Michael Barnard and John MacLeod made one of the finest first winter ascents this season when they ascended Canopy (VI,6), a Severe chimney-line on Blaven. The route was first climbed by Ian Clough and party in a productive Skye trip in 1968. Michael had tried this line during the Skye Winter Festival in January, but the fourth pitch involves a slight traverse and a split decision meant an abseil off and a need to return as soon as possible.
“With a promising forecast for last Friday (February 24), John was happy to join me for a rematch and a request to bring as many slings and extenders as he could muster,” Michael told me. “We walked in to find the freezing level somewhat higher than expected, but a good layer of snow was coating the cliff and with the weather dry and calm the only real sign of the slow thaw was the occasional drip (and the gloves getting wet quicker than usual).
The big second pitch was as good as remembered and the squeeze section as tight as remembered (I had to empty my pockets this time). Above this the summer chimney-line looks a no-go (hard and gear-less), but a slabby traverse left promises the possibility of an alternative way up around the corner. I love this sort of thing with new routing – following your nose and moving left/right as the cliff dictates.
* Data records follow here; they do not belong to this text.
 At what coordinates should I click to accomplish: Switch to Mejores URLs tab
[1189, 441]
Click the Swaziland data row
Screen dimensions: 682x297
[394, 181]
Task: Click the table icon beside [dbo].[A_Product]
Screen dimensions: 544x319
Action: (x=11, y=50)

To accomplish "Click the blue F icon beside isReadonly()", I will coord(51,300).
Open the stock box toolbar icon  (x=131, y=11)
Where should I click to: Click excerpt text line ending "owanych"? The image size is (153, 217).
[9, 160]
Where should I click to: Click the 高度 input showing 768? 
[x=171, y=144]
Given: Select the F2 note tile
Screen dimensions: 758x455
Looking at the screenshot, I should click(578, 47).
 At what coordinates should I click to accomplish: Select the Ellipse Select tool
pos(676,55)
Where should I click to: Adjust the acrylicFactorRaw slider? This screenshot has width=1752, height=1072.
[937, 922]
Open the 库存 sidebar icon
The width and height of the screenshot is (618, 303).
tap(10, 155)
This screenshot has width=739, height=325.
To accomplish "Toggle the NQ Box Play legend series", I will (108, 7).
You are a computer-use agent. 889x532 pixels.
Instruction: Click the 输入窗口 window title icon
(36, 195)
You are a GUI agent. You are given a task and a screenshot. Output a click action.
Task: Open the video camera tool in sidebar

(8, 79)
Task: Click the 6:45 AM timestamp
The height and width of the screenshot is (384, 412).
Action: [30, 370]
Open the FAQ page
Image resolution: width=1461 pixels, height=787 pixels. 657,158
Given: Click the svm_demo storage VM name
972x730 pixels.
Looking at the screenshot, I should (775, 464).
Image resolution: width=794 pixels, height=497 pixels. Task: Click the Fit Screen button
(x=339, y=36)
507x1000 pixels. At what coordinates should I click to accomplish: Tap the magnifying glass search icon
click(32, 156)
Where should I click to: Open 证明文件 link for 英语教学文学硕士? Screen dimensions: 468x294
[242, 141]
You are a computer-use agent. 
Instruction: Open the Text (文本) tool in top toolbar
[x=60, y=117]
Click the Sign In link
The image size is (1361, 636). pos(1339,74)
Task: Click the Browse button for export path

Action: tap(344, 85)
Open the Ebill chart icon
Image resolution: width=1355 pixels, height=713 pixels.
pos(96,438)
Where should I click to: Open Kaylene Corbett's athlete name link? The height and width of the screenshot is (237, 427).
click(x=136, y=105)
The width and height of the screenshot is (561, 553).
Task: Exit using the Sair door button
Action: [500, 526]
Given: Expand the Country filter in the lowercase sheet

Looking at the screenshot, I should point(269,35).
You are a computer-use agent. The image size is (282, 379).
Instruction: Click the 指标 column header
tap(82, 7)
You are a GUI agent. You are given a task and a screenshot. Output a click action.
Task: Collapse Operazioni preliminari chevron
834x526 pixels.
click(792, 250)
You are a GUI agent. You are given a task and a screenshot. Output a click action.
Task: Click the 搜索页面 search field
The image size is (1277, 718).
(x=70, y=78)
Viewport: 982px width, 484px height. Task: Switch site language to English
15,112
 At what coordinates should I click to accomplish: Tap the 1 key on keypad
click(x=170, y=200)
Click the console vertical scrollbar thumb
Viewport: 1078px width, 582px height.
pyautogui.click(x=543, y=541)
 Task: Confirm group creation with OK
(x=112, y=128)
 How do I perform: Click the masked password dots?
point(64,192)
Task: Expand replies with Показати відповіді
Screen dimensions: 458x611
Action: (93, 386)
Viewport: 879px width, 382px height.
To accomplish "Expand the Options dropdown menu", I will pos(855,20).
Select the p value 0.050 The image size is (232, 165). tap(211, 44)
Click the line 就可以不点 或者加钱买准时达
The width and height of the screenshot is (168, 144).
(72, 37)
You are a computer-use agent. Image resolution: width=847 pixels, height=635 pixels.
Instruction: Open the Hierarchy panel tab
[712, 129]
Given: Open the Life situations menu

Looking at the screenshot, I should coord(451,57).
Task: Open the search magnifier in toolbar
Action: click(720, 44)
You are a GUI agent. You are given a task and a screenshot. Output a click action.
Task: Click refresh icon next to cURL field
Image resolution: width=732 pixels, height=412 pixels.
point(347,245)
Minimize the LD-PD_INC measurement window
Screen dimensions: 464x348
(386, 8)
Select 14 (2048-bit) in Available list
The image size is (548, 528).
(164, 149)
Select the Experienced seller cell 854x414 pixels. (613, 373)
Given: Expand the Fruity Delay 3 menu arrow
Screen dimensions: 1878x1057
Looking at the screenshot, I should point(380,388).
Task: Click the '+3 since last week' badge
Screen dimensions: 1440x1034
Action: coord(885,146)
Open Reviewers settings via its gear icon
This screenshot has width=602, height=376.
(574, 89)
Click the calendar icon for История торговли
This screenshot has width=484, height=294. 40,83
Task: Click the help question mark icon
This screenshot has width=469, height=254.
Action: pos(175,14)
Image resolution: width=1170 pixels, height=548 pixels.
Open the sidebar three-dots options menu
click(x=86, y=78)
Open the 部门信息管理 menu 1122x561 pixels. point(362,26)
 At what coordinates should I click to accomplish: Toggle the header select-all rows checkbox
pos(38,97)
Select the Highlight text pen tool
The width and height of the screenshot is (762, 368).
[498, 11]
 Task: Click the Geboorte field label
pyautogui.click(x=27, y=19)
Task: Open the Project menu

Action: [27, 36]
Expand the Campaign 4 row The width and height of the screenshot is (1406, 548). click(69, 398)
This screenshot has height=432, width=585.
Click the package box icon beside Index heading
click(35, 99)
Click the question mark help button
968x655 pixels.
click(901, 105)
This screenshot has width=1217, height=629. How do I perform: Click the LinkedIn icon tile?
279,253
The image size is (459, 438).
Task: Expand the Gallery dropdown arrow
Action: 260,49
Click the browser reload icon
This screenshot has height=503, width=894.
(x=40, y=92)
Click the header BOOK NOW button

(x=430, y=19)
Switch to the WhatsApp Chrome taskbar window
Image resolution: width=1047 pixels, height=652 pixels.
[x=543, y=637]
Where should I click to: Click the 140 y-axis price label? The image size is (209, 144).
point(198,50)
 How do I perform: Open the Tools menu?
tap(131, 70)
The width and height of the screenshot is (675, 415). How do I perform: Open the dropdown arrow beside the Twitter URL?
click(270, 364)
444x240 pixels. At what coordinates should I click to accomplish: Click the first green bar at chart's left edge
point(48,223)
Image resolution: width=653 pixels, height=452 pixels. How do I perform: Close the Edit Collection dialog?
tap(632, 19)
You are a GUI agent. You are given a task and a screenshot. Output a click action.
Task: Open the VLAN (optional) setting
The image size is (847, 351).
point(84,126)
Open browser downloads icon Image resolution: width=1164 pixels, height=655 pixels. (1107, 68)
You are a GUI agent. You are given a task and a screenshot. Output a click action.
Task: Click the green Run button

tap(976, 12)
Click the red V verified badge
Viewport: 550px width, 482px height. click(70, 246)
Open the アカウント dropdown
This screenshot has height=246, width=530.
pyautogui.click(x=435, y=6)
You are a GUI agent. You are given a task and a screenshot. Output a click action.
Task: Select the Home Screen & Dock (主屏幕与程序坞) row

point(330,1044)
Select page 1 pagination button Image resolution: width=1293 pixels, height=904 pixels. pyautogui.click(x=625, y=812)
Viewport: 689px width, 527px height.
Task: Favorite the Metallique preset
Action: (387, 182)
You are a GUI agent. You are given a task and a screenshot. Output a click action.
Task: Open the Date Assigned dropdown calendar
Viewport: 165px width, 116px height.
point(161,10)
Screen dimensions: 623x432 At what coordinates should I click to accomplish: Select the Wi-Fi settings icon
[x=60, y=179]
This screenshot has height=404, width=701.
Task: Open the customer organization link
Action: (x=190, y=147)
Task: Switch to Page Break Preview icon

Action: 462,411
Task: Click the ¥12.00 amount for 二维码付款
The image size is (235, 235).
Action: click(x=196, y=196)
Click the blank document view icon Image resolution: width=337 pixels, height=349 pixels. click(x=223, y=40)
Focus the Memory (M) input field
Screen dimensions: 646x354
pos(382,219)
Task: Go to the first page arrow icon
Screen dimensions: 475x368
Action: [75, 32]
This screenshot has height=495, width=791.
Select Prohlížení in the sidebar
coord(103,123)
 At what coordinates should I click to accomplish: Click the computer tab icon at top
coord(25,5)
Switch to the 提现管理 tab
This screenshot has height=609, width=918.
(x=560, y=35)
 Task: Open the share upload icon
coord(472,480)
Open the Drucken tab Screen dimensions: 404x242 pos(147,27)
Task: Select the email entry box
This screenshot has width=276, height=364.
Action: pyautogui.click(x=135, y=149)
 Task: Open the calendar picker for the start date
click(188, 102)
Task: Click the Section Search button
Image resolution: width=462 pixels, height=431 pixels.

Of course it involves some degree of uncertainty in the outcome, but this is surely what climbing or ‘adventure’ is all about?
From the ledges after the traverse pitch a shallow groove had looked promising, but now on closer inspection turned out to be crack-less and slabby. A good edge encouraged me to start though, and led up to the top bulge, two metres from the top. Plan A didn’t look likely from here, but a long traverse right to the other end of the bulge kept some hope alive. A cluster of pegs eventually encouraged some tricky moves up the right arete to reach easier ground, much to the relief of John who’d been shivering a fair bit by now. We were now past the freezing level and the weather had started to come in.
We walked down later in pouring rain and through now-swollen rivers. Scottish winter eh?”